Dataset records:
==============================

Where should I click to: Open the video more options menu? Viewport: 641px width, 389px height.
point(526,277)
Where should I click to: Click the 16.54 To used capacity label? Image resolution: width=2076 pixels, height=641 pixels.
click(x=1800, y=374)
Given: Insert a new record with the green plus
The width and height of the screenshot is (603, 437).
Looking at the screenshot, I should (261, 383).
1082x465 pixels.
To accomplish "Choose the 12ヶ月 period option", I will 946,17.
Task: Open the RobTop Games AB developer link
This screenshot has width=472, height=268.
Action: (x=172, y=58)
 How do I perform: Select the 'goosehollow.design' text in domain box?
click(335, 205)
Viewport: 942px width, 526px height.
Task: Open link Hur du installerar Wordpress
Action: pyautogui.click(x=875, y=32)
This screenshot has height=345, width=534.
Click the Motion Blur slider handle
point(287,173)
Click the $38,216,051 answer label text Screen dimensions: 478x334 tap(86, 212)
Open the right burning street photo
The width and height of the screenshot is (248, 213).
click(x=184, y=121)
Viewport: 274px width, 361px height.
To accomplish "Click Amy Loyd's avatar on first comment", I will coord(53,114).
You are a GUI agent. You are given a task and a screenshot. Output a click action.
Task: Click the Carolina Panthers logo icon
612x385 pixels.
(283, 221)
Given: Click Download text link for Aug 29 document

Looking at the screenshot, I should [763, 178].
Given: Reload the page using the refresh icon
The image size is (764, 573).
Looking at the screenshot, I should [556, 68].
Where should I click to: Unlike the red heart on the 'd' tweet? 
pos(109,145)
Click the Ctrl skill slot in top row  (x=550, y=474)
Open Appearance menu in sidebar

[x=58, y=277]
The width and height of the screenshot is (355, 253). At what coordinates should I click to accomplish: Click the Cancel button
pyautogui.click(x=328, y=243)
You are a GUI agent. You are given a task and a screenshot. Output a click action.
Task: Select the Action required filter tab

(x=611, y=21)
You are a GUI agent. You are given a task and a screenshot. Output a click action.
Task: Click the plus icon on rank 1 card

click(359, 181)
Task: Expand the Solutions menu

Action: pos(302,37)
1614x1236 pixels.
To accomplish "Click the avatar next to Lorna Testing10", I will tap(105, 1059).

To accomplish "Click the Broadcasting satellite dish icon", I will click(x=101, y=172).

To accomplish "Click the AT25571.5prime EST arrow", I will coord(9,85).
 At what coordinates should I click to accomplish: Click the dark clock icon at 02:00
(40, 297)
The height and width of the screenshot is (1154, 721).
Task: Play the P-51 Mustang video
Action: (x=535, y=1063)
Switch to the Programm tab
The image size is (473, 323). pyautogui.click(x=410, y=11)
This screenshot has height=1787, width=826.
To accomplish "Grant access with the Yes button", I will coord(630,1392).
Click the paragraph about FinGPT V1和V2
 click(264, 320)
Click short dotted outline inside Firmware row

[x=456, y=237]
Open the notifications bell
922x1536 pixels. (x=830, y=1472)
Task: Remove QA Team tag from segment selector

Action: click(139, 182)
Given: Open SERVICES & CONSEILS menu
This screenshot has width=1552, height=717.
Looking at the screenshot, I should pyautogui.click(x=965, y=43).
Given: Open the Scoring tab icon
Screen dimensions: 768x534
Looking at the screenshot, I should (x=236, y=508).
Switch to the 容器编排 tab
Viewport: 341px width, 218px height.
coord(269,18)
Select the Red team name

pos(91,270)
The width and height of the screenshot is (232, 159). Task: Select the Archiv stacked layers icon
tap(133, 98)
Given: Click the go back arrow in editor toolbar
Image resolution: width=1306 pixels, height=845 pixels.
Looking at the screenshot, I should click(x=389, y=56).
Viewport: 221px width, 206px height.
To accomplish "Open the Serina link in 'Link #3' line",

==============================

__Exercise details__.
Repeat the records above exactly.

__Your response__.
Where should I click to: Open the video more options menu? Viewport: 641px width, 389px height.
point(526,277)
Where should I click to: Click the 16.54 To used capacity label? Image resolution: width=2076 pixels, height=641 pixels.
click(x=1800, y=374)
Given: Insert a new record with the green plus
The width and height of the screenshot is (603, 437).
Looking at the screenshot, I should (261, 383).
1082x465 pixels.
To accomplish "Choose the 12ヶ月 period option", I will 946,17.
Task: Open the RobTop Games AB developer link
This screenshot has width=472, height=268.
Action: (x=172, y=58)
 How do I perform: Select the 'goosehollow.design' text in domain box?
click(335, 205)
Viewport: 942px width, 526px height.
Task: Open link Hur du installerar Wordpress
Action: pyautogui.click(x=875, y=32)
This screenshot has height=345, width=534.
Click the Motion Blur slider handle
point(287,173)
Click the $38,216,051 answer label text Screen dimensions: 478x334 tap(86, 212)
Open the right burning street photo
The width and height of the screenshot is (248, 213).
click(x=184, y=121)
Viewport: 274px width, 361px height.
To accomplish "Click Amy Loyd's avatar on first comment", I will coord(53,114).
You are a GUI agent. You are given a task and a screenshot. Output a click action.
Task: Click the Carolina Panthers logo icon
612x385 pixels.
(283, 221)
Given: Click Download text link for Aug 29 document

Looking at the screenshot, I should [763, 178].
Given: Reload the page using the refresh icon
The image size is (764, 573).
Looking at the screenshot, I should [556, 68].
Where should I click to: Unlike the red heart on the 'd' tweet? 
pos(109,145)
Click the Ctrl skill slot in top row  (x=550, y=474)
Open Appearance menu in sidebar

[x=58, y=277]
The width and height of the screenshot is (355, 253). At what coordinates should I click to accomplish: Click the Cancel button
pyautogui.click(x=328, y=243)
You are a GUI agent. You are given a task and a screenshot. Output a click action.
Task: Select the Action required filter tab

(x=611, y=21)
You are a GUI agent. You are given a task and a screenshot. Output a click action.
Task: Click the plus icon on rank 1 card

click(359, 181)
Task: Expand the Solutions menu

Action: pos(302,37)
1614x1236 pixels.
To accomplish "Click the avatar next to Lorna Testing10", I will tap(105, 1059).

To accomplish "Click the Broadcasting satellite dish icon", I will click(x=101, y=172).

To accomplish "Click the AT25571.5prime EST arrow", I will coord(9,85).
 At what coordinates should I click to accomplish: Click the dark clock icon at 02:00
(40, 297)
The height and width of the screenshot is (1154, 721).
Task: Play the P-51 Mustang video
Action: (x=535, y=1063)
Switch to the Programm tab
The image size is (473, 323). pyautogui.click(x=410, y=11)
This screenshot has height=1787, width=826.
To accomplish "Grant access with the Yes button", I will coord(630,1392).
Click the paragraph about FinGPT V1和V2
 click(264, 320)
Click short dotted outline inside Firmware row

[x=456, y=237]
Open the notifications bell
922x1536 pixels. (x=830, y=1472)
Task: Remove QA Team tag from segment selector

Action: click(139, 182)
Given: Open SERVICES & CONSEILS menu
This screenshot has width=1552, height=717.
Looking at the screenshot, I should pyautogui.click(x=965, y=43).
Given: Open the Scoring tab icon
Screen dimensions: 768x534
Looking at the screenshot, I should (x=236, y=508).
Switch to the 容器编排 tab
Viewport: 341px width, 218px height.
coord(269,18)
Select the Red team name

pos(91,270)
The width and height of the screenshot is (232, 159). Task: Select the Archiv stacked layers icon
tap(133, 98)
Given: Click the go back arrow in editor toolbar
Image resolution: width=1306 pixels, height=845 pixels.
Looking at the screenshot, I should click(x=389, y=56).
Viewport: 221px width, 206px height.
To accomplish "Open the Serina link in 'Link #3' line",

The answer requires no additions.